July 20, 2020
July 20th, 1969, 4:17 pm EDT: with less than 30 seconds of fuel left, astronauts Neil Armstrong and Buzz Aldrin land the Apollo 11 lunar module “Eagle” on the moon. Back on Earth, less than a month later, Neil Armstrong tells the televised world that this mission, one small instant in history, represented the “beginning of a new age.”
For most of America, the successful 1969 commute to the moon meant the end of the Space Race, which began with the launch of Sputnik 1 in 1957. The glamour of lunar exploration had hit its peak, and public support for large NASA budgets began to wane. The Apollo program lasted only three more years, and the Saturn V rockets were repurposed for the Apollo-Soyuz and Skylab test projects. The ceremonious end to the Space Race took place during the nine-day Apollo-Soyuz project. This mission brought together previous rivals, the United States and the Soviet Union, and concluded memorably in a space handshake witnessed by millions watching on television.
The next step in space exploration was America’s launch of Skylab, the world’s first crewed research laboratory in space, weighing in at 170,000 pounds! Three three-manned crews would spend a total of 171 days and 13 hours in the Skylab workshop and make extraordinary discoveries about the response of the human body during long-duration space trips. Work on space stations subsequently became an area of international collaboration. The International Space Station is the largest ever constructed, and includes elements from Canada, Russia, Japan, U.S. and the participating countries of the European Space Agency. For a virtual tour check out the following website: https://www.youtube.com/watch?v=WkYz43qALMU
The 21st century has ushered in a new age of space exploration. With efforts turning towards reliable routine transportation, and the possibility of Mars colonization, space exploration in the United States has experienced a major evolution.
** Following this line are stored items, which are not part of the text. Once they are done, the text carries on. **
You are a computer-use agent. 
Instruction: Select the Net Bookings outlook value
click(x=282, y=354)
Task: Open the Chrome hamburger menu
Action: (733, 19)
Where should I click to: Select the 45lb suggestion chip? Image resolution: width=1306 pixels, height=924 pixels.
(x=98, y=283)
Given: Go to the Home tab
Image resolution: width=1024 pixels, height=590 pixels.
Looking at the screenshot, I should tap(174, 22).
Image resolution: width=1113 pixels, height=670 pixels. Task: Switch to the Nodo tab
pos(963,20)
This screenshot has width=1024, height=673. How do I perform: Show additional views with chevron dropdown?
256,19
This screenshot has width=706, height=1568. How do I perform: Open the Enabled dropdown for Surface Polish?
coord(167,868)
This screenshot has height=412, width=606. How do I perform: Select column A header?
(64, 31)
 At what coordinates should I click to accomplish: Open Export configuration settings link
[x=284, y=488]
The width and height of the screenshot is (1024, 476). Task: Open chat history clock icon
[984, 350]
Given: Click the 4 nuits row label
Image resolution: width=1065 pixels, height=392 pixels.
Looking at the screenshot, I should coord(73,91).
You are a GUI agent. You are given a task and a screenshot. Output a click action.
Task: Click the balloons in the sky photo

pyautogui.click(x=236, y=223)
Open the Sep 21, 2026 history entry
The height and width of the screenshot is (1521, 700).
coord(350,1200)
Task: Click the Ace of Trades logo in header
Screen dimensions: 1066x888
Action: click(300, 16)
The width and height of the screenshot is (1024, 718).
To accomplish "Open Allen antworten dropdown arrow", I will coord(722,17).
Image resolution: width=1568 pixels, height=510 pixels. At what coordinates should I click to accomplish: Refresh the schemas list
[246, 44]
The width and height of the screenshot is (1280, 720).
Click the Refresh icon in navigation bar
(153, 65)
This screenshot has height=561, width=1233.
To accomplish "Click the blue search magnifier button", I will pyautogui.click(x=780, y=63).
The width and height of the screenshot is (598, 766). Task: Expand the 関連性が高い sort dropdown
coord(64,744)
Since the final flight of the space shuttle program in 2011, NASA and the US government have taken a backseat on space exploration operations, focusing instead on partnership and/or complete outsourcing to private companies and individuals.
Since 2010, NASA has invested more than $8.2 billion in the Commercial Crew program, a public-private partnership between NASA, aerospace manufacturer Boeing, and Elon Musk’s company SpaceX. Over the last decade, the private sector has managed to revive public excitement for space exploration, and on a budget! SpaceX now handles about two-thirds of NASA’s launches, for as little as $62 million per launch. Since 2011, the US has been catching a ride to the International Space Station aboard Russia’s Soyuz rocket for around $80 million a seat. By comparison, during NASA’s space shuttle program the average cost per launch was $1.2 billion!
The privatization of space travel, and the resulting reduction in costs, means more access to space, more diversity in the voices that create technology, and hopefully, ultimately, a greater understanding of this bountiful, inspiring universe that we call home. Today, let us look to the stars and remember – onwards and upwards, my friends.